Em entrevista à agência Lusa, Paulo Carneiro explica que começou por fazer “uma espécie de documentário”, mas acabou por envolver os habitantes na escrita de uma ficção para que eles concretizassem aquilo que não conseguiram ainda na realidade, impedir o projeto mineiro.
“Há um momento em que eu digo ‘Vamos fazer um filme, todos juntos; eu vou estar aqui, isto não vai ser fácil, mas querem que isto aconteça?’ E eles aceitam. A partir deste momento não se pode voltar atrás: Quando se entra na luta não se sai da luta. E nós, com o cinema, usamos o cinema como arma dessa luta. A verdade é que nunca ninguém desistiu e o filme existe”, afirma Paulo Carneiro, à Lusa.
No filme entram algumas das pessoas que têm dado a cara contra o projeto da Savannah Resources, como a presidente da Comunidade Local dos Baldios de Covas do Barroso, Aida Fernandes, Maria Loureiro e Carlos Libo, que interpreta músicas de protesto.
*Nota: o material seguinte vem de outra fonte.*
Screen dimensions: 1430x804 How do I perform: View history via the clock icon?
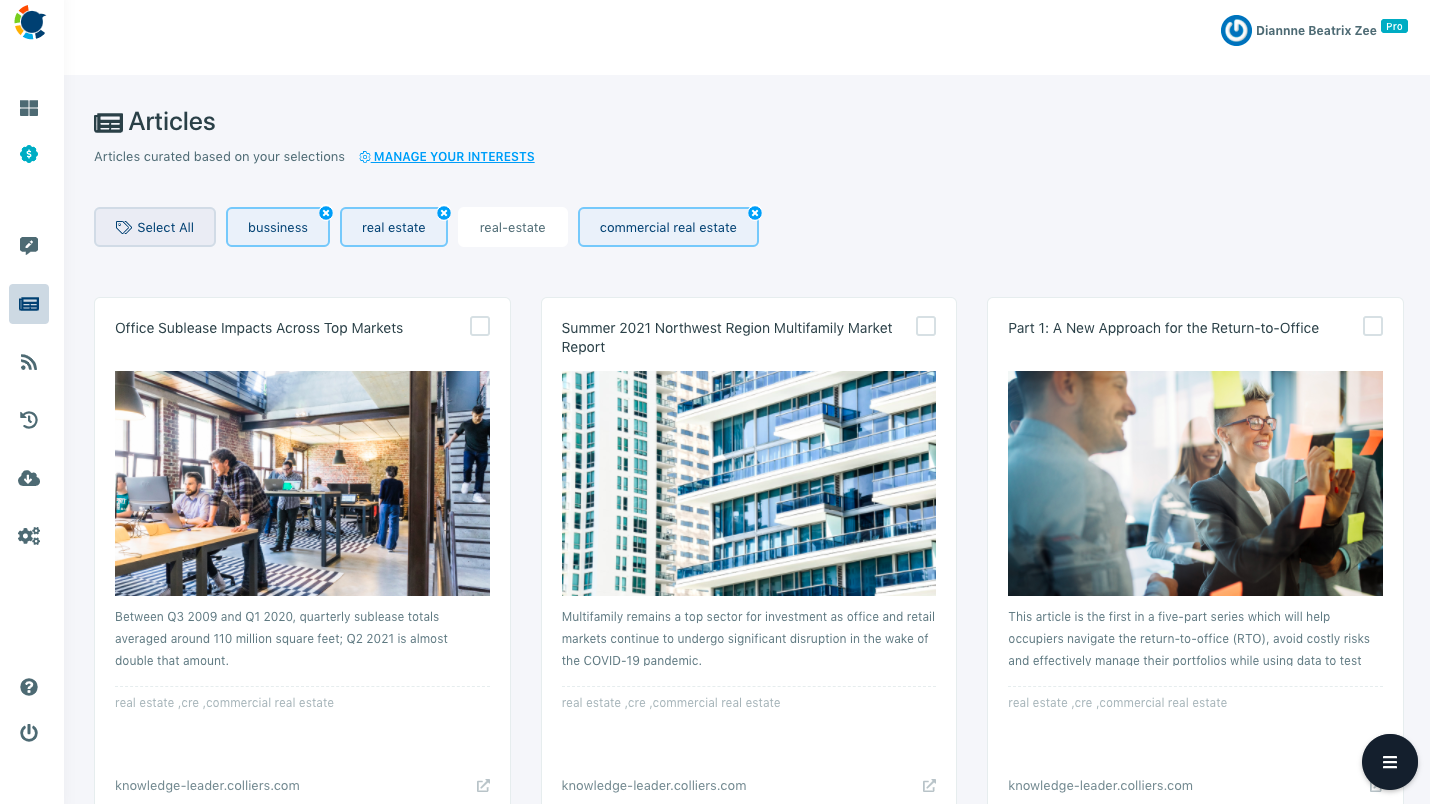(x=29, y=420)
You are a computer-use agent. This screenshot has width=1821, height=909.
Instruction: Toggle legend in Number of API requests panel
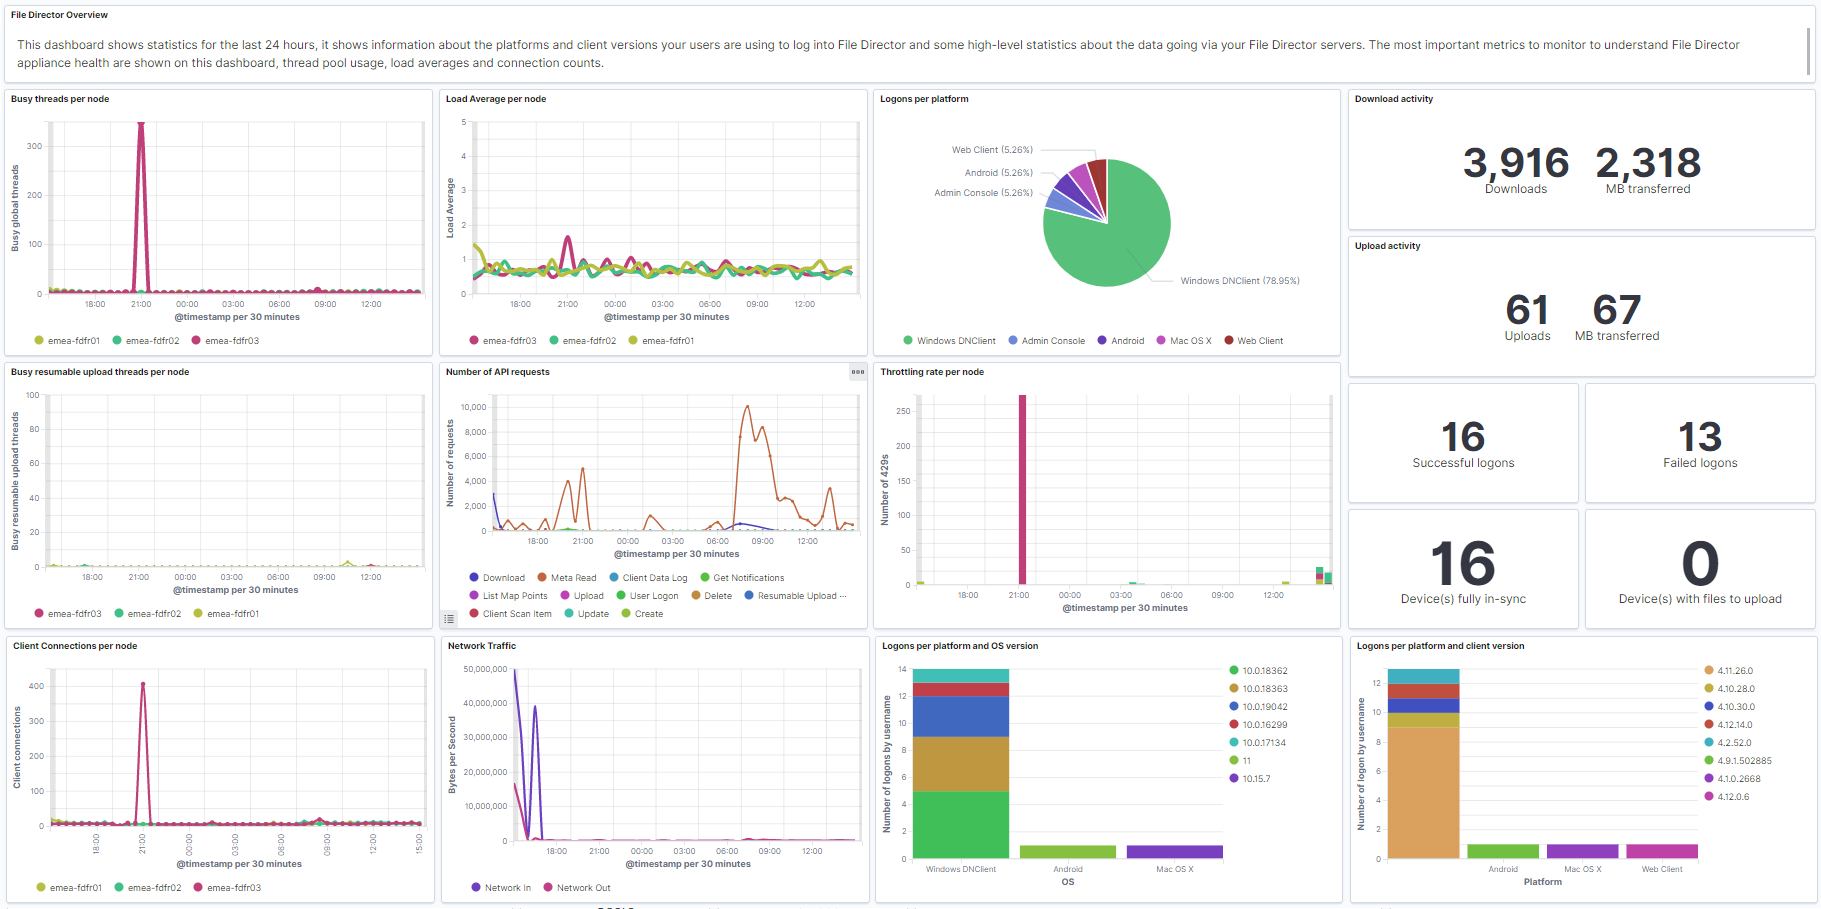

“É um bocado difícil de acreditar que o cinema pode mudar alguma coisa, mas pelo menos que dê visibilidade e que faça com que se fale sobre o que se está a passar, que dê voz ao que acontece neste momento no terreno”, aponta à Lusa, ele que irá pessoalmente a Cannes, acompanhado de alguns dos habitantes de Covas do Barroso.
“Covas do Barroso é uma aldeia vizinha de Bostofrio, onde nasceu o meu pai e onde fiz o meu primeiro filme, ‘Bostofrio, où le ciel rejoint la terre’. Esta proximidade geográfica e afetiva levou a que, desde 2018, me mantivesse atento às notícias acerca de negócios pouco claros com vista ao eventual desenvolvimento de uma exploração mineira na região, por parte da Savannah Resources. Foi sobretudo pelo povo e pelas atividades ancestrais que florescem em Covas do Barroso que decidi juntar-me à luta pela defesa deste modo de vida. O cinema tem uma responsabilidade de envolvimento a que não posso fugir. Nos meus filmes, procuro estar ao lado das pessoas, sem me reger por políticas económicas ou especulatórias de quem não conhece ou vive o território”, aponta o realizador.
“A Savana e a Montanha” tem estreia na “Quinzena de Cineastas, que decorrerá de 15 a 25 de maio”, em Cannes, onde serão feitos contactos para a sua distribuição internacional, enquanto se planeia também a exibição em Portugal, numa primeira apresentação em Covas do Barroso, para a população local, ainda sem data anunciada.
A presença de “A Savana e a Montanha” no Festival de Cannes acentua, assim, a relevância do cinema como meio de amplificação de questões sociais e ambientais, permitindo ainda dar visibilidade internacional a lutas nacionais.